When pursuing a new hotel acquisition with a capital partner, I do my best to identify and box in risks as part of a rigorous due diligence process.
2/8 I don’t believe I can ever truly de-risk, but by identifying the unknowns and having a plan to address, I can ensure a higher likelihood of success.
3/8 It also affords me the opportunity to present a capital partner a thoughtful plan and to be open and forthright about the risks. I find it helps me answer the partner’s questions, even the ones I hadn’t anticipated.
4/8 I’ll do a series of threads about my DD process over the next few days, assuming a property in my primary segment (upper upscale & luxury).
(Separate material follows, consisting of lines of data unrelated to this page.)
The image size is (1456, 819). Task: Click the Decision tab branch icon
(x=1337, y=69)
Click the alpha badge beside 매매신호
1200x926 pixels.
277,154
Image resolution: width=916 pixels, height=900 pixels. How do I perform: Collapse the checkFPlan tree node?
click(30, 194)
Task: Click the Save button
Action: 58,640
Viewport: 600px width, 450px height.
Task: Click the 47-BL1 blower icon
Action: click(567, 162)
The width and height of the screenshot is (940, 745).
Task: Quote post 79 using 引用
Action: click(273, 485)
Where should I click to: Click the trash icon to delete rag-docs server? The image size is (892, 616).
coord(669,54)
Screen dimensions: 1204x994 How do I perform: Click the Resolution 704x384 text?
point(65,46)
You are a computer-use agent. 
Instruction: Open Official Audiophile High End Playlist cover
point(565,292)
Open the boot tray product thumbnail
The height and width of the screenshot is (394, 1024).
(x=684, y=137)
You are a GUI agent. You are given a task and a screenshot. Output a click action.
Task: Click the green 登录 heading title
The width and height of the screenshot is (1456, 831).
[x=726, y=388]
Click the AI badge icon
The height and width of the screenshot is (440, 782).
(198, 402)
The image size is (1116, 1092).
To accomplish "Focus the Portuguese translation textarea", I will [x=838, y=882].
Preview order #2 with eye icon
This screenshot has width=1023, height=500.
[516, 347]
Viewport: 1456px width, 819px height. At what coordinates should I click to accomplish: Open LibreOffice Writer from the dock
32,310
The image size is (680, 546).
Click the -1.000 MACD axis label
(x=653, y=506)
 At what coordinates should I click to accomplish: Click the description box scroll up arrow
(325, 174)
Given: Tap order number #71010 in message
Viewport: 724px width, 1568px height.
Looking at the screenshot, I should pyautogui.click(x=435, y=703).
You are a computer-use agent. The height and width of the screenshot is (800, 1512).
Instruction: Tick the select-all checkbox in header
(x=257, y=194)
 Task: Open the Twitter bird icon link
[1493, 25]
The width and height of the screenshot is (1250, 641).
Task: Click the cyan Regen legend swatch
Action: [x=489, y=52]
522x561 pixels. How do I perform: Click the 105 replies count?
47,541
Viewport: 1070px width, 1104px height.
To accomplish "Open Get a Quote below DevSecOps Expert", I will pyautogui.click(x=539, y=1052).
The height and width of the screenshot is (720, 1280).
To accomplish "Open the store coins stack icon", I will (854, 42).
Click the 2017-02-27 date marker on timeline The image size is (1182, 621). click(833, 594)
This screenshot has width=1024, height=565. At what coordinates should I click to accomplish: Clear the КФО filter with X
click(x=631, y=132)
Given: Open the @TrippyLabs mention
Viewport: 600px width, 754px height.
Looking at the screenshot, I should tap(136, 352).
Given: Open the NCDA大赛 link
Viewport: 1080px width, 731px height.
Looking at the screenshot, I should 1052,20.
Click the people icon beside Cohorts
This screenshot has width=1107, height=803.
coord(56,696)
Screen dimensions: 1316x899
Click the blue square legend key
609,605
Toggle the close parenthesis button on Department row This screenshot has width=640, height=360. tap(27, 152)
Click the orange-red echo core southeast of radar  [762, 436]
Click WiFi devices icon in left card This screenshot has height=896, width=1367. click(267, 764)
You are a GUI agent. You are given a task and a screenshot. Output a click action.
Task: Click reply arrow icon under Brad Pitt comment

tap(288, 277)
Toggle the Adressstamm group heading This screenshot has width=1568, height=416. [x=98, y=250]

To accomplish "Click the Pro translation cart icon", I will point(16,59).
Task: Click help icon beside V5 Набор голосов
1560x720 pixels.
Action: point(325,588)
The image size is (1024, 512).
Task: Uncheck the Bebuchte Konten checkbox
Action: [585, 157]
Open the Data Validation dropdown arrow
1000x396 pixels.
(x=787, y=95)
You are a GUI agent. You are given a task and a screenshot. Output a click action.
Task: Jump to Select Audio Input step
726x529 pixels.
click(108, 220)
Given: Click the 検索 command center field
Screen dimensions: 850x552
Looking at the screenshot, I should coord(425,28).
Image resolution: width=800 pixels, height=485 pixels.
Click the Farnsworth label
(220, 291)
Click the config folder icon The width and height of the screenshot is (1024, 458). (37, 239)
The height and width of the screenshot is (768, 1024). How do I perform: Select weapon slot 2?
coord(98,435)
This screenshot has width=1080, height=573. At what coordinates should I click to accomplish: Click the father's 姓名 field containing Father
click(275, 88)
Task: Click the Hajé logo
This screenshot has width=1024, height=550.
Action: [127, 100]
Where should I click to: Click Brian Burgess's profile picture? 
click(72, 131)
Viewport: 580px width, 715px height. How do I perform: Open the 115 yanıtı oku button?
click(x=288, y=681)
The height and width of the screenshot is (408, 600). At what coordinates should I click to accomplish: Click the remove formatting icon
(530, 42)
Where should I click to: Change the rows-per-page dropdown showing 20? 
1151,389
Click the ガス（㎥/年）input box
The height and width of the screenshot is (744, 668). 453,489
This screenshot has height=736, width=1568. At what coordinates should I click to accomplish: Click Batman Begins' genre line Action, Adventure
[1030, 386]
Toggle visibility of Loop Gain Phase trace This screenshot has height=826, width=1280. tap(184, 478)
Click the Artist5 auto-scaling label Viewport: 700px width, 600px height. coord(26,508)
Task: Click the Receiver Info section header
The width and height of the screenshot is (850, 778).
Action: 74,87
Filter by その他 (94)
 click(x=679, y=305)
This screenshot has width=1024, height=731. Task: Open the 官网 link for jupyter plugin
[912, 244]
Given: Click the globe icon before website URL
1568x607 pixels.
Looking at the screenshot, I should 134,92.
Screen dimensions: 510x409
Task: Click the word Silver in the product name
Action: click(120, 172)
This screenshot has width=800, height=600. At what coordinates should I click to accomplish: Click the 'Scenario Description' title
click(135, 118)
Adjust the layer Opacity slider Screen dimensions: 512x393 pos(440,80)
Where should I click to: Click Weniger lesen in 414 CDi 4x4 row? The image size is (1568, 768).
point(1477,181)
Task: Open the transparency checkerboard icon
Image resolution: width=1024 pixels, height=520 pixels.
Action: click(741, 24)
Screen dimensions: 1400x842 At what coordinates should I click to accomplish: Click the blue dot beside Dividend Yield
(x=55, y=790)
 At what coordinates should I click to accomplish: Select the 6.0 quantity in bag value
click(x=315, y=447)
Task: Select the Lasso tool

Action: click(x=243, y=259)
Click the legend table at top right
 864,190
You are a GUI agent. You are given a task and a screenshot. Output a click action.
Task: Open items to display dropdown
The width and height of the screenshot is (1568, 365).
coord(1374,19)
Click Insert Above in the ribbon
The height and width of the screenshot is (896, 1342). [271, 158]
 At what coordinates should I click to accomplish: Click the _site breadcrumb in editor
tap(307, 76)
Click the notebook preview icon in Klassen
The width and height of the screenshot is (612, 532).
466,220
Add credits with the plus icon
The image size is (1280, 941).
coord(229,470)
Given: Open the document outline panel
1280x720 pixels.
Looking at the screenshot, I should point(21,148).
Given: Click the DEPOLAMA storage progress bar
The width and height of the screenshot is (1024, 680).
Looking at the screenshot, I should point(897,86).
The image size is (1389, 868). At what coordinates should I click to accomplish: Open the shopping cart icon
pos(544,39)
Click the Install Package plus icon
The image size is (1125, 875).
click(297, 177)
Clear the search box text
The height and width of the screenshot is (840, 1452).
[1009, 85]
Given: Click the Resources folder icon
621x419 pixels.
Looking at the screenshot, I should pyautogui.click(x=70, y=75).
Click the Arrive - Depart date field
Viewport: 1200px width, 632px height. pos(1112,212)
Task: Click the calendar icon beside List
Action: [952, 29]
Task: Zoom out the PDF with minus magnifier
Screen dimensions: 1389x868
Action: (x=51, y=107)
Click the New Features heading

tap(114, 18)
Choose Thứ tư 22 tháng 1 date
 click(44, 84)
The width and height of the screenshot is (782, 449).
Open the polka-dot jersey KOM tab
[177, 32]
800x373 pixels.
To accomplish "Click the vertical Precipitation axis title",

5/8 I’ll also assume a fairly cosmetic (read: no hard construction) renovation with brand and management change to drive a value add thesis.
6/8 It’s important to remember that all the items I discuss will be happening in an iterative manner and (as often as possible) in parallel. Much of this is only “finalized” just before a deposit goes hard, and some not until closing.
7/8 I’ll append each thread here for a consolidated summary of my DD approach.
8/8 Also, and I cannot stress this enough - my approach is not the only one, not the best one, and is likely missing critical items... that’s the beauty of being part of a team; sometimes they do things I don’t even know that make all the difference in the world.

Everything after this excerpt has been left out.